Je t'écris pendant que l'on donne une superbe fête à l'Empereur au Capitole. C'est la raison et toi qui m'empêchent d'y paraître, malgré tous les désespoirs de Consalvi [424]. J'ai pris des remèdes contre mon rhume, qui déjà va beaucoup mieux; la raison m'ordonne de le soigner et tu m'en prierais si tu étais ici. Je trouve que rien n'est raisonnable comme t'écrire et heureux comme t'aimer. Trouve le mot, bonne amie, pour exprimer le bonheur d'être aimé par toi.
Le régime me mène toujours au travail. J'ai passé ma journée en expéditions de courriers pour toutes les parties du monde, entre autres pour ton pays. Je veux faire un peu de mal aux amis de Lady Jersey. Je n'aime pas que l'on assassine au nom de l'amour de l'humanité; je n'aime pas les fous et les folies d'un genre quelconque et bien moins encore de celui qui tue de braves gens, assis tranquillement dans leur chambre.
Quand j'ai porté mon expédition pour Francfort [425] à l'Empereur, il m'a dit que les étudiants me joueront incessamment le même tour qu'à Kotzebue. Je l'ai assuré que, depuis longtemps, je me regardais comme un général placé en face d'une batterie et que je ne savais pas craindre. «Eh bien! allez, m'a répondu l'Empereur, l'on nous assassinera tous les deux.»
Le monde est bien malade, mon amie; rien n'est pire que le faux esprit en liberté. Il tue tout et il finit par se tuer lui-même. C'est ainsi que vont en France les Benjamin Constant [426] et les Chateaubriand [427], en Allemagne les étudiants d'Iéna et la majeure partie des gouvernements, et autre part bien des gens que je ne veux pas te nommer pour ne pas t'ennuyer de ma politique.
Je me rassieds à mon bureau, après avoir vu monter une immense girande de feu d'artifice qui vient de s'élever du Capitole. C'est un beau point de départ.
Je suis charmé de ne pas être à la fête et près de toi, le plus près que je puisse en être à près de 500 heures de distance. L'âme, mon amie, ne connaît pas les distances; je te vois devant moi comme si tu y étais. Mais je voudrais un peu de contact; te donner la main et la baiser du fond de mon cœur—je le fais en pensée—et du bout de mes lèvres! Bonne amie, hélas! je ne le puis pas.

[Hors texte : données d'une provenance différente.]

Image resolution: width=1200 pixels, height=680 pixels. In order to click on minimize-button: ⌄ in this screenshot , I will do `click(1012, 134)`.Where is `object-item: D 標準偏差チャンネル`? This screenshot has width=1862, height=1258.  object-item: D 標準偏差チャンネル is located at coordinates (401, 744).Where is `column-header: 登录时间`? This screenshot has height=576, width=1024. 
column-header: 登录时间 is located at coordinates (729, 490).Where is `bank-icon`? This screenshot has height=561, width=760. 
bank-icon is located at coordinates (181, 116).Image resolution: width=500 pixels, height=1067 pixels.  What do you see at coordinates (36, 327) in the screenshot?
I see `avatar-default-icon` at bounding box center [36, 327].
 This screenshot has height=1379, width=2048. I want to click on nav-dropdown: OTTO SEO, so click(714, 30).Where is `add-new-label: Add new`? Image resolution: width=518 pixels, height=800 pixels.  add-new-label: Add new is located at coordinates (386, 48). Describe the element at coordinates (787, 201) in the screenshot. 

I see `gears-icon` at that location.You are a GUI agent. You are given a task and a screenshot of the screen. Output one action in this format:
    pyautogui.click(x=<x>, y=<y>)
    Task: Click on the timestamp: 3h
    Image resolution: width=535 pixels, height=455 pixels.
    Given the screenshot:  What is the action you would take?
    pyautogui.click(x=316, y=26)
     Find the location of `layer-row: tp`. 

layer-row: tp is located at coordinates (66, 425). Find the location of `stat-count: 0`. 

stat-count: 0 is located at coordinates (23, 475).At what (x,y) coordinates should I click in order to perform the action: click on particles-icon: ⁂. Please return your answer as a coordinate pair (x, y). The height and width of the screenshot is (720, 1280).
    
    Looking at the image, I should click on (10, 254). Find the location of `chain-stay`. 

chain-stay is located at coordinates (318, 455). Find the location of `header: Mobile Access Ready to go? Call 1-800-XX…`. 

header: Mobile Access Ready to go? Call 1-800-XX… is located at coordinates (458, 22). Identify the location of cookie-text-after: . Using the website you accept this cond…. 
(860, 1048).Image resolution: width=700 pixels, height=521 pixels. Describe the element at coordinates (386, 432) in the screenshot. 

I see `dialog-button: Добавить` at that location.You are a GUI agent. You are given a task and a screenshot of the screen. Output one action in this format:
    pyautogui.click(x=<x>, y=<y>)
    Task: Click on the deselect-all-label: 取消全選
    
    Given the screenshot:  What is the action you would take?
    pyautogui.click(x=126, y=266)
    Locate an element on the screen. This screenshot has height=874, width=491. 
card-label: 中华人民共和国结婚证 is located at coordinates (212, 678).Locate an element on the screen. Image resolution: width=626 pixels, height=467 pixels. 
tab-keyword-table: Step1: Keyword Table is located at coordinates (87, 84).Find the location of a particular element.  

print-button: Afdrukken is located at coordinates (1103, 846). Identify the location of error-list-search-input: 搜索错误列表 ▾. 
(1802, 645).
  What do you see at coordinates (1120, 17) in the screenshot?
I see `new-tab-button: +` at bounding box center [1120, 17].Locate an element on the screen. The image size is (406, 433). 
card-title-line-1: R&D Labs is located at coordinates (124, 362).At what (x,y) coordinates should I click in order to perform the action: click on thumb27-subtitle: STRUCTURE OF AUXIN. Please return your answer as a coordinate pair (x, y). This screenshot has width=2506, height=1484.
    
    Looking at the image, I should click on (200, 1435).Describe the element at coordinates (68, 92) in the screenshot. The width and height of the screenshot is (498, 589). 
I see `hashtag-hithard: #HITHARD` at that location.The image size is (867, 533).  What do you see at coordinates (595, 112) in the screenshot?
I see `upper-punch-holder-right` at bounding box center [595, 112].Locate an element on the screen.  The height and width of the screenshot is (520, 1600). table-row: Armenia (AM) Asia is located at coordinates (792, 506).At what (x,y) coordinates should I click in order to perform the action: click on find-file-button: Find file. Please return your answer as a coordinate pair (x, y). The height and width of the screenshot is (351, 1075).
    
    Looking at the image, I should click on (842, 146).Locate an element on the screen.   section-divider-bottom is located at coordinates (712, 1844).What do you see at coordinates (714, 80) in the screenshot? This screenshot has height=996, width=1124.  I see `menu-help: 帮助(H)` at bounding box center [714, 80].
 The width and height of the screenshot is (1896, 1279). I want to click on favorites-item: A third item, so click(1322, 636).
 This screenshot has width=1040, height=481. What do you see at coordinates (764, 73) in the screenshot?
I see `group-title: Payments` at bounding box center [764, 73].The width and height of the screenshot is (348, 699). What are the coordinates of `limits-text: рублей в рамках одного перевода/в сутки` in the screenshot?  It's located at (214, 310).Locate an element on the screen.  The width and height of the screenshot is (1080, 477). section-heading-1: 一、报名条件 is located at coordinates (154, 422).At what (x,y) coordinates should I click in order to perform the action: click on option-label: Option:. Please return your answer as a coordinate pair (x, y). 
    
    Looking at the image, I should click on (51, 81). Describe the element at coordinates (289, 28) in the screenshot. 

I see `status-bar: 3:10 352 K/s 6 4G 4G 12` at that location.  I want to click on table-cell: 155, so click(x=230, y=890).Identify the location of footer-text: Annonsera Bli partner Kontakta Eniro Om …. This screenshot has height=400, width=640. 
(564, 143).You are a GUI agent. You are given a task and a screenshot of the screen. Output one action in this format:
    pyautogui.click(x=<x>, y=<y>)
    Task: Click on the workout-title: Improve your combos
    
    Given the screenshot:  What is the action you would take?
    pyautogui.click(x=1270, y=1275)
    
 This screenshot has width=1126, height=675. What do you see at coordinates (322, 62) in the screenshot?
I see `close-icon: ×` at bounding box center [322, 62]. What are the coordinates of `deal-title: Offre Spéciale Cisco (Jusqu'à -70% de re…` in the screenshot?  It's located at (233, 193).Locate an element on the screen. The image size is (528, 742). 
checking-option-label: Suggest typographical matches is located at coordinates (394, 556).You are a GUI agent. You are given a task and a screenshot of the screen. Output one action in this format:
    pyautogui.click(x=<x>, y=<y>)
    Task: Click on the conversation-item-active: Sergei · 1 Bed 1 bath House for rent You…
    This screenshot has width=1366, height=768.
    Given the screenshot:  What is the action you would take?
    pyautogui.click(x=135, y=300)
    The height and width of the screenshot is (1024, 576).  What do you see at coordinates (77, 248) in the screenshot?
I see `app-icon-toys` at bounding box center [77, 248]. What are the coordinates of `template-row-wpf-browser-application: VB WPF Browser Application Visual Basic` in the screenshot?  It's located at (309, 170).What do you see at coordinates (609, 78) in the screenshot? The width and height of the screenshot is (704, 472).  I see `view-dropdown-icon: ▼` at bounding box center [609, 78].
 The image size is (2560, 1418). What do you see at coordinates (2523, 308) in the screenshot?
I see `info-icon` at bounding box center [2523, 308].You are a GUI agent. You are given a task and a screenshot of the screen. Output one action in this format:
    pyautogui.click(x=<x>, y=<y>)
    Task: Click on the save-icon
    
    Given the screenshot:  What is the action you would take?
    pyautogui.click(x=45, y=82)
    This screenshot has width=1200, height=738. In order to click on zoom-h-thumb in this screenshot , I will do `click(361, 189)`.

La fête au Capitole a, dit-on, été superbe comme tout ce qui est fête à Rome, et tout comme Rome elle-même paraît une fête continuelle. L'on a eu l'idée heureuse de faire servir une immense louve, allaitant Romulus et Rémus, de plateau à l'une des tables du souper. Ce bronze date des premières ères de la république. Combien il s'est passé d'événements, combien de grands hommes ont passé sur cette même terre où la louve existe encore! Cet antique témoin d'un banquet moderne ne peut rien avoir gâté à l'aspect de la table.
Tu sais que je n'aime pas les feux d'artifice, il m'est donc bien égal qu'il ait été beau. On a l'habitude ici d'en soutenir l'éclat par force coups de canon. Je les aime mieux que le feu. Tu ignores que j'ai un grand faible pour les coups de canon, et ce goût est l'un de ceux que l'on ne devine pas dans le meilleur ami sans qu'il vous le découvre. Je n'ai jamais pu concevoir que l'on puisse être poltron, et les coups de canon m'appellent au lieu de me repousser. Pardonne-moi ce goût bizarre, mon amie, et permets-moi de m'y livrer encore.
Ce 21.
Le courrier de G[ordon] part dans une heure, mon amie, et je lui confie cette lettre. Reçois-la avec bonté, comme toutes, malgré qu'elle soit bien vide de sens.
Je partirai d'ici le 24. Je serai à Naples le lendemain. Mon éloignement ne causera nulle interruption à notre correspondance, car je ferai partir le courrier hebdomadaire un jour plus tôt que d'ici.
J'espère que je recevrai incessamment tes deux numéros qui me manquent. Je les attends avec impatience. Ils doivent me prouver si tu as envie de travailler dans un sens qui est le plus utile, le plus sûr et certes pas le moins impossible à exécuter. Bonne amie, pense à ce que serait cet avenir!
Adieu, je te baise pieds et mains, et je t'aime de tout mon cœur. Tu n'en doutes pas.